The news comes as Thailand gears up for the August 7 referendum on the military-drafted constitution, with Yingluck seen as the key figure in the muffled campaign against the controversial charter.
Prime minister’s office spokesman Panadda Diskul said a special committee estimated US$8.2 billion was lost under the scheme, and Yingluck was liable for about US$5.8 billion of it.
The rice scheme was a major catalyst in months of debilitating protests that led to the coup.
Yingluck was forced from office in May 2014 when a court found her guilty of abuse of power in a personnel case and the military soon deposed her administration.

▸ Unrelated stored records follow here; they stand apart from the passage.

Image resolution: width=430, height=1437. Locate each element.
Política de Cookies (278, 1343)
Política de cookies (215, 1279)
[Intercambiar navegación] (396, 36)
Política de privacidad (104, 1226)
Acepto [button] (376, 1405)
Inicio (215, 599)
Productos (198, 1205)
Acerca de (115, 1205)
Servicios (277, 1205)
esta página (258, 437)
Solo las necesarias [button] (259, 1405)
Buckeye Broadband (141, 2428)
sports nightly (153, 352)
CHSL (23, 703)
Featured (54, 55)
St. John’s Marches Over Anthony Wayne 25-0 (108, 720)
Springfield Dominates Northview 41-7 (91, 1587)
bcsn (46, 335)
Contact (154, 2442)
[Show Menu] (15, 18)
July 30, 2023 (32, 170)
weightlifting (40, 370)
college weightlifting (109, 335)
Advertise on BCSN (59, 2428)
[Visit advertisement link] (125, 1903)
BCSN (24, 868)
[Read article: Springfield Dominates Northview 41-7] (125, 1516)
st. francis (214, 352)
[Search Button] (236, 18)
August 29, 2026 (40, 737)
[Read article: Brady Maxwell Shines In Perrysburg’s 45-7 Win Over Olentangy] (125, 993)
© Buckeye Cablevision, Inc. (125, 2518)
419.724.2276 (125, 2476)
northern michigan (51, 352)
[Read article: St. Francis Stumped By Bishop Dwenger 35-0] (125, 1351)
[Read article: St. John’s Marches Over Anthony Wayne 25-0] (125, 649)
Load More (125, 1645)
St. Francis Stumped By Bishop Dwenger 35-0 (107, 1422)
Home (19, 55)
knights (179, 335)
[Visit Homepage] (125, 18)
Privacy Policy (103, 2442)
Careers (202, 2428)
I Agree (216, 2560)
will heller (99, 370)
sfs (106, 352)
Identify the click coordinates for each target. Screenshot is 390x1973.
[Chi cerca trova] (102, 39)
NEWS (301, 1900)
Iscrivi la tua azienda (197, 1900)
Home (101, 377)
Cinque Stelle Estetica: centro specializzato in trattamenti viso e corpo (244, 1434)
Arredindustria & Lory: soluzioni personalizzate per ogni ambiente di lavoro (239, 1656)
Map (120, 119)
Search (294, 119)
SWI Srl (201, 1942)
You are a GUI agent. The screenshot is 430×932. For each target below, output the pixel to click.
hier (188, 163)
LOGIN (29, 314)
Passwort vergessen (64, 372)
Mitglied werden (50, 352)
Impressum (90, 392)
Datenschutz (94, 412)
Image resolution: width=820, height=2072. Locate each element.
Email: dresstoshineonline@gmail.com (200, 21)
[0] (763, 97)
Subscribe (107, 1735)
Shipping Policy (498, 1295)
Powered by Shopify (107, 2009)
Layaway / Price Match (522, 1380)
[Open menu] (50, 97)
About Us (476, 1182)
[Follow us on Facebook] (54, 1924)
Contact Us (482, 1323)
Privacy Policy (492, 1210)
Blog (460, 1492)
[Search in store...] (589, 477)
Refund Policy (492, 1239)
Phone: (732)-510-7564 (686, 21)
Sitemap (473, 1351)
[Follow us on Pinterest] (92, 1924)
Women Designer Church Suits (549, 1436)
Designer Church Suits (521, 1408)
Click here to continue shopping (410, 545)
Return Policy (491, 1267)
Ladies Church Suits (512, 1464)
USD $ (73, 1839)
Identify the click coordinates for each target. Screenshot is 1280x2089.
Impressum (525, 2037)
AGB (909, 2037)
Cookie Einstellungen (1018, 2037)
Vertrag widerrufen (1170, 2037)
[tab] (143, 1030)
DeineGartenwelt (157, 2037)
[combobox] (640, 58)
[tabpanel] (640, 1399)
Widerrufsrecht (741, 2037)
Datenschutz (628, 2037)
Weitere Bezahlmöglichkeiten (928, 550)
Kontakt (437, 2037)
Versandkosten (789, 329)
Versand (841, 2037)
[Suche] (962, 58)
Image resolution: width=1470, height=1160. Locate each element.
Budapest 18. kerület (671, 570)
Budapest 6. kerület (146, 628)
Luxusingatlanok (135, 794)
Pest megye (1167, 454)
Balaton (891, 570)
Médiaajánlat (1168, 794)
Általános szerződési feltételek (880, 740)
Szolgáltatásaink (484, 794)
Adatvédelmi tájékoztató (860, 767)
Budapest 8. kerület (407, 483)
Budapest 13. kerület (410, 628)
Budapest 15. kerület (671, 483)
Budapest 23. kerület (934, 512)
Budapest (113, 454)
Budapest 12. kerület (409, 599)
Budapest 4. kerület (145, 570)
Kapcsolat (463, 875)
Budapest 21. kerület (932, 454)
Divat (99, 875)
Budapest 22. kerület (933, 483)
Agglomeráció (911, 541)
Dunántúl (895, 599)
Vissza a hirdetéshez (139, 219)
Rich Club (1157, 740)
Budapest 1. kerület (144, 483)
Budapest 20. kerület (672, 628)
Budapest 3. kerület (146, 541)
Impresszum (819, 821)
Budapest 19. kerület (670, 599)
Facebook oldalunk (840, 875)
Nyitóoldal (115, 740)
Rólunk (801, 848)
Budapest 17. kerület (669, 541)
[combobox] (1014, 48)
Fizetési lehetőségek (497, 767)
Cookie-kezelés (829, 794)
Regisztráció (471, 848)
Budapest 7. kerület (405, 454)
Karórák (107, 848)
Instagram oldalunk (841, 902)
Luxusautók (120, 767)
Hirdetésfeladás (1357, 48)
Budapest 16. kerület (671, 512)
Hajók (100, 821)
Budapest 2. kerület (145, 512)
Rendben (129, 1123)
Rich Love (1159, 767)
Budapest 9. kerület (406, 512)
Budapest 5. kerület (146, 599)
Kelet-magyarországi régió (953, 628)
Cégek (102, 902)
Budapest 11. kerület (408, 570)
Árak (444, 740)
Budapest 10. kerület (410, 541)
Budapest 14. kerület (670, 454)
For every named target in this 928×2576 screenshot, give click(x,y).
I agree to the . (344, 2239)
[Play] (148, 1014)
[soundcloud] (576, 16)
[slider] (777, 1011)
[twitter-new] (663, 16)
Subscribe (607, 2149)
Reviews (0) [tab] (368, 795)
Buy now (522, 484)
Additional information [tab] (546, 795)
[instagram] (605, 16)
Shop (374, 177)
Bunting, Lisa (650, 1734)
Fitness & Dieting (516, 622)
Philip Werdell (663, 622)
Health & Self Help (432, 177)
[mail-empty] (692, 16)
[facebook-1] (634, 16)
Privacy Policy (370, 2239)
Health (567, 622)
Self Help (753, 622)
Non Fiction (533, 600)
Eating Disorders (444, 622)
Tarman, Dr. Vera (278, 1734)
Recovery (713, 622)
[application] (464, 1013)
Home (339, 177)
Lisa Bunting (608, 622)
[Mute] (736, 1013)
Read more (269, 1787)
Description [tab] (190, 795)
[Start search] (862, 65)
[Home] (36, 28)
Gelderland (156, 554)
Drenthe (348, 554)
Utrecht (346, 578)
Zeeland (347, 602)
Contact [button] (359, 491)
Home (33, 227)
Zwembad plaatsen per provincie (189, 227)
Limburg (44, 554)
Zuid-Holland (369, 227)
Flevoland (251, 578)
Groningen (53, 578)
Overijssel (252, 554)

The military-appointed parliament later formally impeached her on charges of mismanaging the subsidy scheme, barring her from politics for five years. She is already on trial for alleged dereliction of duty in administering the subsidy, a criminal charge that could jail her for 10 years.
She is expected in court on Friday to begin her defence in the ongoing criminal trial.
The rice subsidy was a flagship policy that helped Yingluck win the 2011 general election. She said it was aimed at helping poor farmers, who were paid about 50 per cent above what they would have received on the world markets, pumping billions of dollars into the Shinawatras’ key support base in the northeastern rice bowl of Isan.
The government presumably gambled that it would drive up the world price for rice by stockpiling supplies, but other suppliers like Vietnam took up the slack, meaning Thailand lost its spot as the world’s leading exporter.
The policy led to a 40-per-cent fall in Thai rice exports.
Yingluck claims the case against her is a politically motivated attack on her family, which remains popular with rice farmers.
The Shinawatra’s electoral dominance since 2001 has rattled the Thai Bangkok-based elite.
Panadda said around 13.3 million tonnes of rice were purchased and stored by the authorities, but less than 1 million tonnes ended up being exported.
He said the junta would also seek compensation from Yingluck’s commerce minister, Boonsong Teriyapirom, and other members of her government.